Hip implant for long-term use
02 May 2012
Hip replacement is one of the most frequent operations carried out in Germany. Each year, doctors implant some 200,000 artificial hip joints. Often the artificial hips need to be replaced just ten years later. In the future, a new implant currently being developed using high technology materials could help prevent premature revision surgeries.
Thanks to artificial hips, people with irreparable damage to the joint have been able to lead active, pain-free lives for the past 50 years.
Still, some hip replacements do not function completely as intended, and metal-on-metal implants in particular, demand accurate positioning in surgery and implants positioned non optimally are often susceptible to premature failure notably in small female patients.
Physicians are even calling for a prohibition on the use of artificial joints made of cobalt-chromium alloys in which the joint's metal ball rubs against its metal socket whenever the wearer walks.
Poorly designed or positioned metal on metal implants can lead to higher wear rates and this releases elevated cobalt-chromium ion levels that spread out through the blood and lymph, potentially damaging organs and triggering inflammation.

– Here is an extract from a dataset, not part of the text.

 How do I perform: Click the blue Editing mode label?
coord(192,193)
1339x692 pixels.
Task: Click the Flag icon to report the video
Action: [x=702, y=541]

Metal ions are also suspected carcinogens. Because these hip replacements are so robust, however, to date they have often been implanted in young, active patients.
Researchers at the Fraunhofer Institute for Manufacturing Engineering and Automation IPA in Stuttgart, partnering in an international team on an EC-funded project entitled ''ENDURE'' (Enhanced Durability Resurfacing Endoprosthesis), have now developed a new kind of hip implant that, unlike the conventional counterpart implants on the market today, provide a metal-free solution and bone-like elasticity.
This is the result of a metal-free, high-tech composite: The hip socket is made of carbon fibre-reinforced PEEK – a high-strength, wear resistant, biocompatible polymer composite.